Hacker News new | ask | show | jobs
by PaulHoule 681 days ago
If you look up YOShInOn in the search box for Hacker News you will hear a lot about the last version of the product which is an RSS reader that is written in Python, uses HTMX for the front end and SBERT embeddings and scikit-learn for classification and clustering and does it all with asyncio. (I was about to call it "version 1" but it has predecessors that go back about 20 years)

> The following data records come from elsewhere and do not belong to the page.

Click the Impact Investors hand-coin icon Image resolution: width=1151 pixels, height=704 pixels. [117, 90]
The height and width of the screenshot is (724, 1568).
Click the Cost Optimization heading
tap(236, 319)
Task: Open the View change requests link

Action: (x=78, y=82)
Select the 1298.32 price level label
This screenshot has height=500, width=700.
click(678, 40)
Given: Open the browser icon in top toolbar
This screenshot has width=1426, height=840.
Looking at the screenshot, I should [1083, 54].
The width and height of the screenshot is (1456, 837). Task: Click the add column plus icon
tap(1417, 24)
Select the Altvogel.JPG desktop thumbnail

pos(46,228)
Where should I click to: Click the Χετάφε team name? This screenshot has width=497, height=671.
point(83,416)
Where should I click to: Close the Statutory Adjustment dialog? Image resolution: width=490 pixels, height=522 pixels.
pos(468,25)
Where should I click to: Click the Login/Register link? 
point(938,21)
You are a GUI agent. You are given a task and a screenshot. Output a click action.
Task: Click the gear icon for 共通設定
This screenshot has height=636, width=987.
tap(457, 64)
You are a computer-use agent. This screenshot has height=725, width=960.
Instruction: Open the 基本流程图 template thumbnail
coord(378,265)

I've also developed Fraxinus, which I was earlier calling an "image sorter" which adds a bookmark manager and webcrawler. It started out asyncio but I was having trouble w/ the web server blocking so I rewrote it as sync and it now runs under gunicorn and has a celery server running. The first version would let me import image galleries with a bookmarklet and it has a tagging and query system which is designed for machine learning systems. (e.g. you can put on a negative tag which says "this is not a member of class C" and also an indeterminate tag which means "we're looking for your opinion if this is a member of class") Believe it or not I am thinking about going to a React or similar GUI, at least for some things, because this query system is capable of answering complex queries that take complements and intersections of a large number of tags and attributes which is more than the "Union of N tags and attributes" which is easy to do in HTMX.

I am thinking about merging the code bases which would be basically implementing YOShInOn inside of Fraxinus. I'm not in such a hurry because the system works well, but the one problem I have with it now is that it runs in a batch mode where it picks about 300 articles to show me, I look at them, then it classifies another batch. Earlier I was reading more articles and it turned around in about 1.5 days but I haven't been using it as much lately and sometimes a cycle goes 7+ days and when you add up all the queues involved an article can go a long time between when it is published, my system picks it up, I favorite it, then schedule it to get posted on HN or Mastodon. For most of the topics I cover it is not so bad because many "news" items are still interesting after two weeks but it's a disaster for sports news stories which often are only of interest until the next game.

So I am thinking of how to make it run in an incremental mode that can tag certain topics for fast processing and also make it more compatible with ActivityPub so it can be a "Mastodon reader that doesn't suck".